Items listed in a dataset:

+++

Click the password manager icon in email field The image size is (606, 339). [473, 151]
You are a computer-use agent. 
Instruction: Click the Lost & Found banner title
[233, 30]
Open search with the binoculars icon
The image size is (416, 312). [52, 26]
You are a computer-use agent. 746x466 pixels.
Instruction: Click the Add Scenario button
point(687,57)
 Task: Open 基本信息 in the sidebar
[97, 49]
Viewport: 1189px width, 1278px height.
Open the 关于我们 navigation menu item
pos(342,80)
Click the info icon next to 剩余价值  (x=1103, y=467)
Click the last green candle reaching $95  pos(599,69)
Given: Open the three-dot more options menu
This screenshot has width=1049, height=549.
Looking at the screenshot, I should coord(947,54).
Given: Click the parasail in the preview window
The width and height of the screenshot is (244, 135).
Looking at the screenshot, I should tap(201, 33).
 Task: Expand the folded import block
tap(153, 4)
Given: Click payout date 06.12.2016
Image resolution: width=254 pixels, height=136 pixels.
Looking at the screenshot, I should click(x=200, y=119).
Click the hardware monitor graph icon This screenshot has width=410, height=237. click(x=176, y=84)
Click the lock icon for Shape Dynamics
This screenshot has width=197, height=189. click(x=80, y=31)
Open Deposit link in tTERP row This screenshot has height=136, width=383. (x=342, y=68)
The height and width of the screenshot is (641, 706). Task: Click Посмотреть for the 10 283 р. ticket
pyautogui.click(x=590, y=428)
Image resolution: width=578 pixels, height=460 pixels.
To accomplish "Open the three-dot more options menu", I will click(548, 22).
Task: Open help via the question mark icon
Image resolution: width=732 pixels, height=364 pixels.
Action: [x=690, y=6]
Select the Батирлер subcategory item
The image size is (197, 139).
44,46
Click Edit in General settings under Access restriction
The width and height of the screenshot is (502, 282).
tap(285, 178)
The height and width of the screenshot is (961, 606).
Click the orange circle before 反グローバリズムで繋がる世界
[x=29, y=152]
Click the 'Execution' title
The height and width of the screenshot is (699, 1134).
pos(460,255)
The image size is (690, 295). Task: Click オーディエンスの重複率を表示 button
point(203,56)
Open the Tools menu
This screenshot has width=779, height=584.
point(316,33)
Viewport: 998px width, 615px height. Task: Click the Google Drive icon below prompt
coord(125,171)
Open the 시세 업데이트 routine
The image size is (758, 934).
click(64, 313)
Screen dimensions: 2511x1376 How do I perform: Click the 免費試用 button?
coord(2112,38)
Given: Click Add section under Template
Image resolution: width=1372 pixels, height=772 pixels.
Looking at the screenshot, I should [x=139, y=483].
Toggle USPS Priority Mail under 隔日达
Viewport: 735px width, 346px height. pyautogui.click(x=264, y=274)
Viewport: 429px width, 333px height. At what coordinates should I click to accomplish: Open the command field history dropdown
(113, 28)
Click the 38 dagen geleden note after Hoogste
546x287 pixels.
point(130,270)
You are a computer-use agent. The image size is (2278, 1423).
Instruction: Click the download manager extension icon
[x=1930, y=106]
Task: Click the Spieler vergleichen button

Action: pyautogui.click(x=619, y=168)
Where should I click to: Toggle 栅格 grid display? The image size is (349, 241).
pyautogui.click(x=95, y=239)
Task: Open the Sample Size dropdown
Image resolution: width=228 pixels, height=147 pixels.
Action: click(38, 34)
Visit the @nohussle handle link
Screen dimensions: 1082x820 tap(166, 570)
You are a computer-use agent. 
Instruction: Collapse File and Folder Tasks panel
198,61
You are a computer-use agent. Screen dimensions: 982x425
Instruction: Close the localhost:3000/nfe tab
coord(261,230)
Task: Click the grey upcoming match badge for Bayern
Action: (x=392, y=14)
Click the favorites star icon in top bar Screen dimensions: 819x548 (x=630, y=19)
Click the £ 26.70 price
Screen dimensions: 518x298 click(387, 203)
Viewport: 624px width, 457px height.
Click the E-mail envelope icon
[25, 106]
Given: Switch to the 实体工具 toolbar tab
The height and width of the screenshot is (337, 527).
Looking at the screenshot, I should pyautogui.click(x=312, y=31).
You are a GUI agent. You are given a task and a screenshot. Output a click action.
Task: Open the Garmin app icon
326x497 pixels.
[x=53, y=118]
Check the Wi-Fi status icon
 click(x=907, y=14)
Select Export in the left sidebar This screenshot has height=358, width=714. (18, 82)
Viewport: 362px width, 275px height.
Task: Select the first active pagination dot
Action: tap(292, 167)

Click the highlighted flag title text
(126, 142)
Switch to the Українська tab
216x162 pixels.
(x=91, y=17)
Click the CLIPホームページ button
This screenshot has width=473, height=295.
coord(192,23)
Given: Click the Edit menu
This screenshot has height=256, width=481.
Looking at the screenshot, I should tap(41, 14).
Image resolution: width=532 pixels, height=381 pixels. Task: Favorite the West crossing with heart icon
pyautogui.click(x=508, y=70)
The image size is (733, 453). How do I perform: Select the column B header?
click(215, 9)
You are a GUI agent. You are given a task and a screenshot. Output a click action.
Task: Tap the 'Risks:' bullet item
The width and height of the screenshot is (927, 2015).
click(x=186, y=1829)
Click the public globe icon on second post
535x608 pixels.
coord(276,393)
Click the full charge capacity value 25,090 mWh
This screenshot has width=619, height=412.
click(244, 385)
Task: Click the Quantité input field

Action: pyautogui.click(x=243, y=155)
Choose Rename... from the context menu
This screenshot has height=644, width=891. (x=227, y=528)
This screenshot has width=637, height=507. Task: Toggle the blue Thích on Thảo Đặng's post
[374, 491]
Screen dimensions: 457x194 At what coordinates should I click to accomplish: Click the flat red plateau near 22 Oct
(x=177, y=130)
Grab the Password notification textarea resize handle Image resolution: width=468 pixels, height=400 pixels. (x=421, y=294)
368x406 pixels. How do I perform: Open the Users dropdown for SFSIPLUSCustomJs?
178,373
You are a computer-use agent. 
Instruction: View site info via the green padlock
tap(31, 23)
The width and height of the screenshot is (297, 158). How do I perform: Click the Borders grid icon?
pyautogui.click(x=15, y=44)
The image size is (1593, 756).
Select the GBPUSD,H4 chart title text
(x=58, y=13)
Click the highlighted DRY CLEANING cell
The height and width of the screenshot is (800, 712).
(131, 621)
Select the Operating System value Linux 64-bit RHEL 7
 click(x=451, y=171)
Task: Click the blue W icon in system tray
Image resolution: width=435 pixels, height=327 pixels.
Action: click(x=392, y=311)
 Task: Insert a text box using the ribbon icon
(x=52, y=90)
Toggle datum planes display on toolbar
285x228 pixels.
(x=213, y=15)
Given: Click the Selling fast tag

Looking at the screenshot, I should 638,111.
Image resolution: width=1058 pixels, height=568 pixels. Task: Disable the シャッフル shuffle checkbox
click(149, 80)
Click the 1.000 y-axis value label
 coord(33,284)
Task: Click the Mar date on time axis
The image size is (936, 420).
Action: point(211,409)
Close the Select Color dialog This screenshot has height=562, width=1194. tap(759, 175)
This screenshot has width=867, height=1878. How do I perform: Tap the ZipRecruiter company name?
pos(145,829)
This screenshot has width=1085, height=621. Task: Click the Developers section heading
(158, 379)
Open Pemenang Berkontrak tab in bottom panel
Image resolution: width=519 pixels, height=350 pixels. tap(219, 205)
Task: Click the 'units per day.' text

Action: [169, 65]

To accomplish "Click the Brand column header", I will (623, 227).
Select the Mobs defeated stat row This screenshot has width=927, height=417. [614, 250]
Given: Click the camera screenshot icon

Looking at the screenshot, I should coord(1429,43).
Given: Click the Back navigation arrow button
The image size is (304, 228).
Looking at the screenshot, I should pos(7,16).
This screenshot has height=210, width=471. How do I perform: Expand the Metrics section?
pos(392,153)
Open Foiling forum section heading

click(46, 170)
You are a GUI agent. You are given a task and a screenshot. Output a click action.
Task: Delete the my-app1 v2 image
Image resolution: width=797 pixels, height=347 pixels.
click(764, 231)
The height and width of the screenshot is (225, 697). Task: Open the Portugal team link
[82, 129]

+++

Exercise: Look above for the line that contains "Given: Open the three-dot more options menu". Starting there, transcribe every line exactly until you have copied the line that contains "Click the 'Execution' title".

Problem solution:
Given: Open the three-dot more options menu
This screenshot has width=1049, height=549.
Looking at the screenshot, I should coord(947,54).
Given: Click the parasail in the preview window
The width and height of the screenshot is (244, 135).
Looking at the screenshot, I should tap(201, 33).
 Task: Expand the folded import block
tap(153, 4)
Given: Click payout date 06.12.2016
Image resolution: width=254 pixels, height=136 pixels.
Looking at the screenshot, I should click(x=200, y=119).
Click the hardware monitor graph icon This screenshot has width=410, height=237. click(x=176, y=84)
Click the lock icon for Shape Dynamics
This screenshot has width=197, height=189. click(x=80, y=31)
Open Deposit link in tTERP row This screenshot has height=136, width=383. (x=342, y=68)
The height and width of the screenshot is (641, 706). Task: Click Посмотреть for the 10 283 р. ticket
pyautogui.click(x=590, y=428)
Image resolution: width=578 pixels, height=460 pixels.
To accomplish "Open the three-dot more options menu", I will click(548, 22).
Task: Open help via the question mark icon
Image resolution: width=732 pixels, height=364 pixels.
Action: [x=690, y=6]
Select the Батирлер subcategory item
The image size is (197, 139).
44,46
Click Edit in General settings under Access restriction
The width and height of the screenshot is (502, 282).
tap(285, 178)
The height and width of the screenshot is (961, 606).
Click the orange circle before 反グローバリズムで繋がる世界
[x=29, y=152]
Click the 'Execution' title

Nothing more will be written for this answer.